Try it
Working from the records below, repeat exactly the lines starting at the line that contains "You are a computer-use" and ending at the line that contains "Instruction: Check the 科目三教程 row checkbox", inclusive.

Data records

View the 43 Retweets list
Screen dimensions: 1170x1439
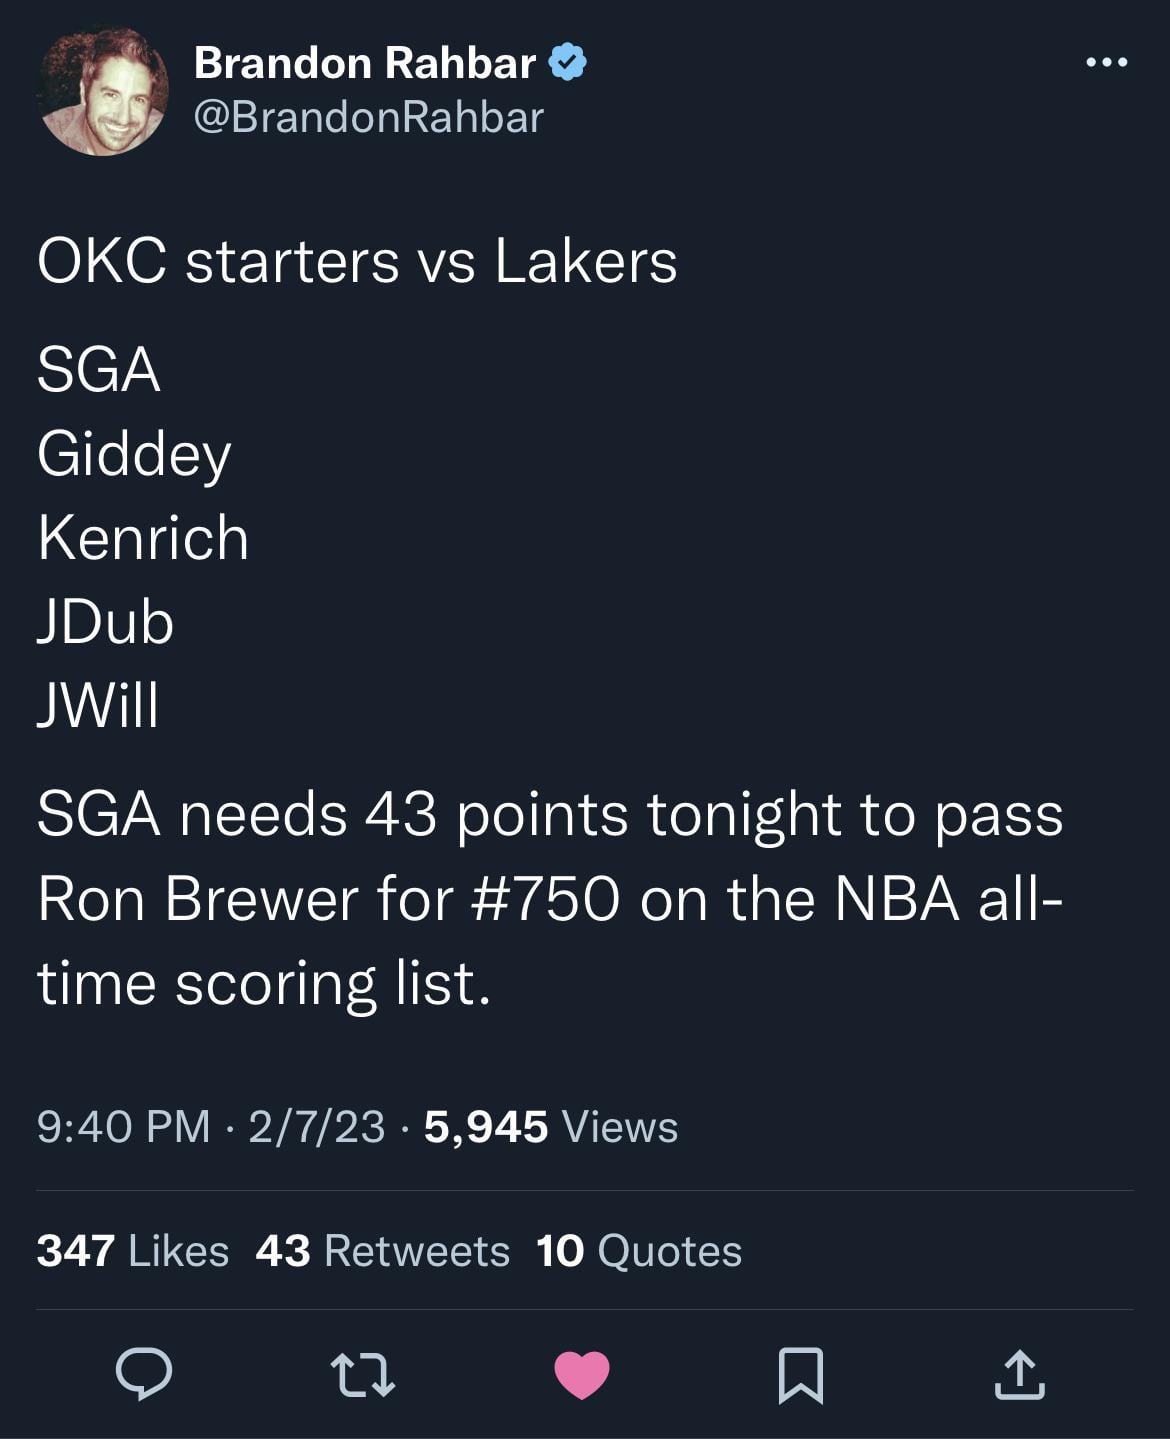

--

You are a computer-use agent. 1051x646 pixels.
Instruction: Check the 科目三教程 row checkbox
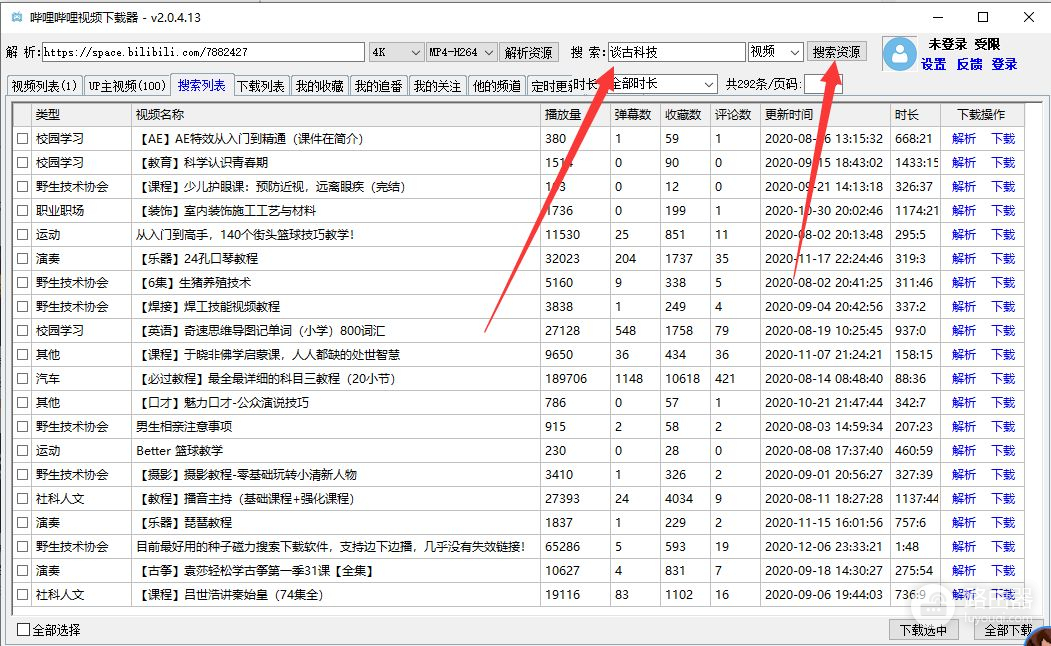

...

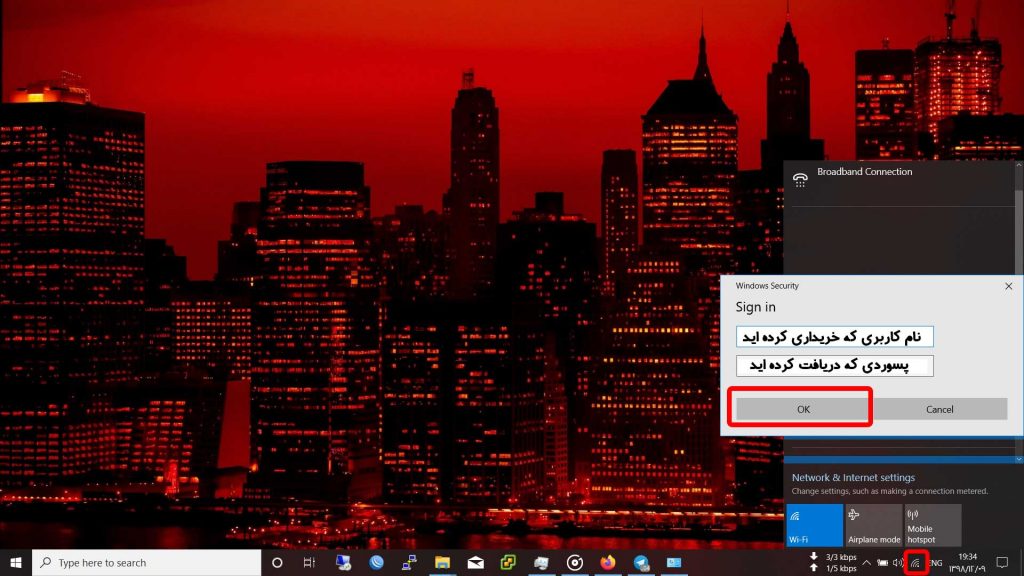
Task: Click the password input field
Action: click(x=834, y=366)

Answer section
You are a computer-use agent. 1051x646 pixels.
Instruction: Check the 科目三教程 row checkbox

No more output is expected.